Records provided START
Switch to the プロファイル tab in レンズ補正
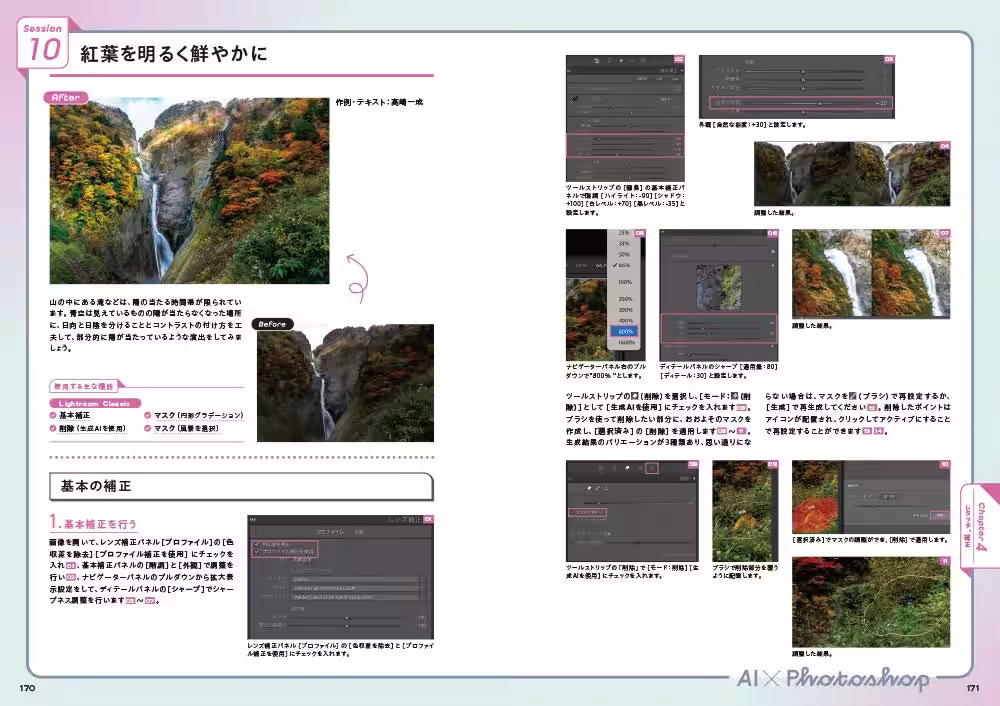Image resolution: width=1000 pixels, height=706 pixels. (330, 531)
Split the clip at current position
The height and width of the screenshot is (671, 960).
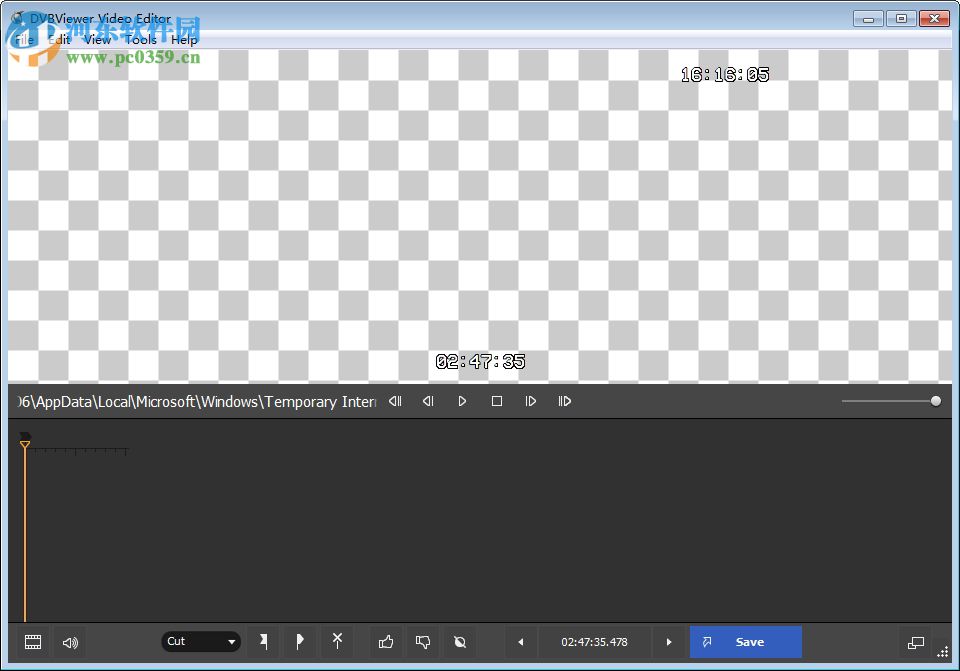[x=337, y=642]
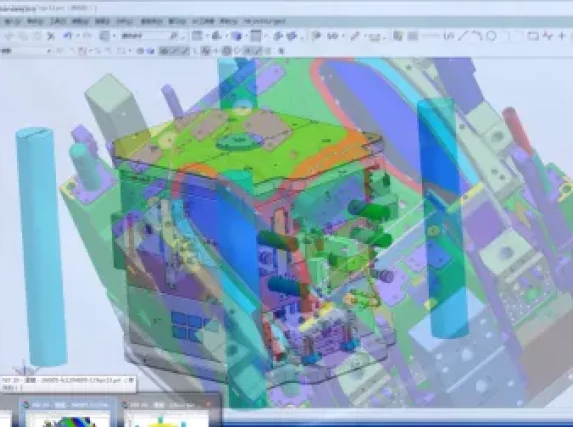Select the rectangle sketch tool

(x=533, y=36)
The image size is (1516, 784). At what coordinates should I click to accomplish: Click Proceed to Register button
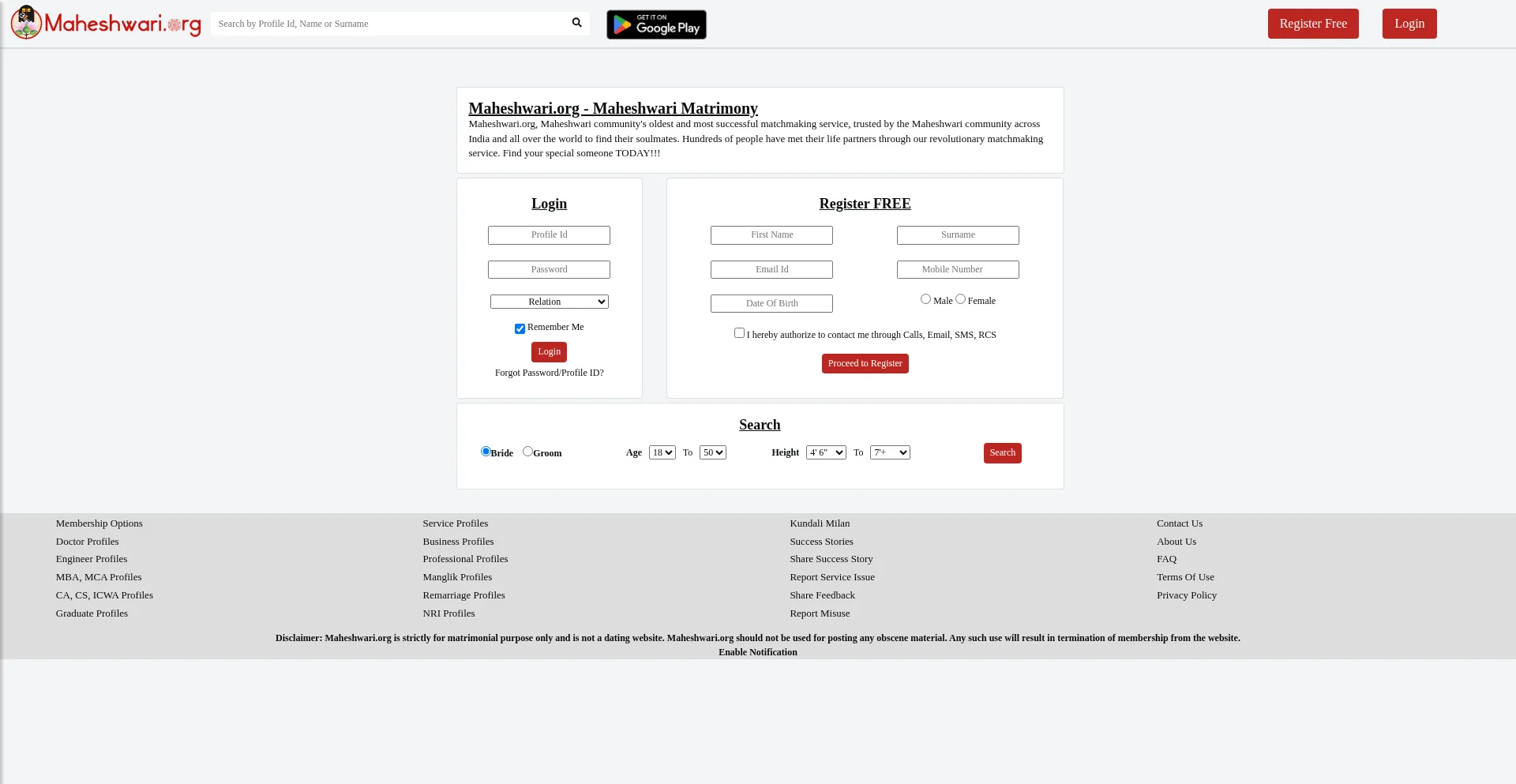click(865, 363)
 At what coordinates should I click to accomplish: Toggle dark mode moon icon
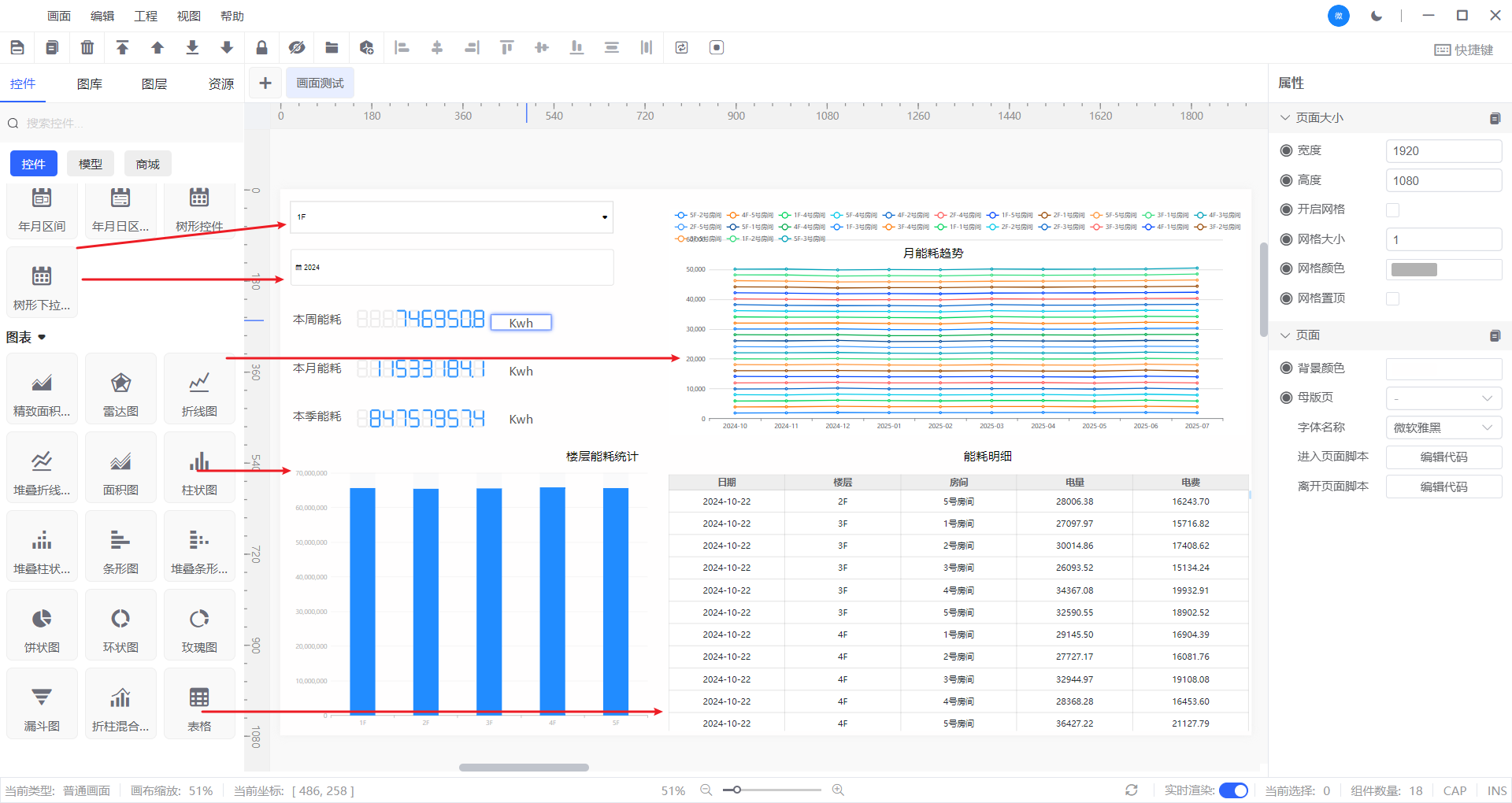click(x=1376, y=16)
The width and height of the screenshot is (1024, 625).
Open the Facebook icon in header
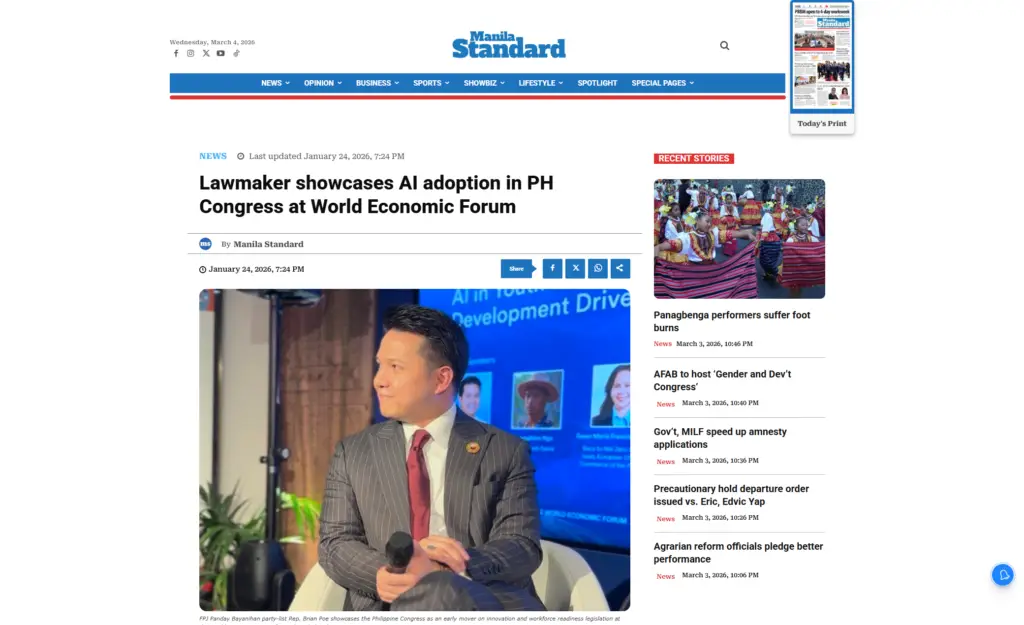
Records provided END
▸ Prompt:
The expected output is each entry given again word for word, with pictures dropped.

▸ Response for this exercise:
Switch to the プロファイル tab in レンズ補正
Image resolution: width=1000 pixels, height=706 pixels. (330, 531)
Split the clip at current position
The height and width of the screenshot is (671, 960).
[x=337, y=642]
Select the rectangle sketch tool

(x=533, y=36)
The image size is (1516, 784). At what coordinates should I click to accomplish: Click Proceed to Register button
click(865, 363)
 At what coordinates should I click to accomplish: Toggle dark mode moon icon
click(x=1376, y=16)
The width and height of the screenshot is (1024, 625).
Open the Facebook icon in header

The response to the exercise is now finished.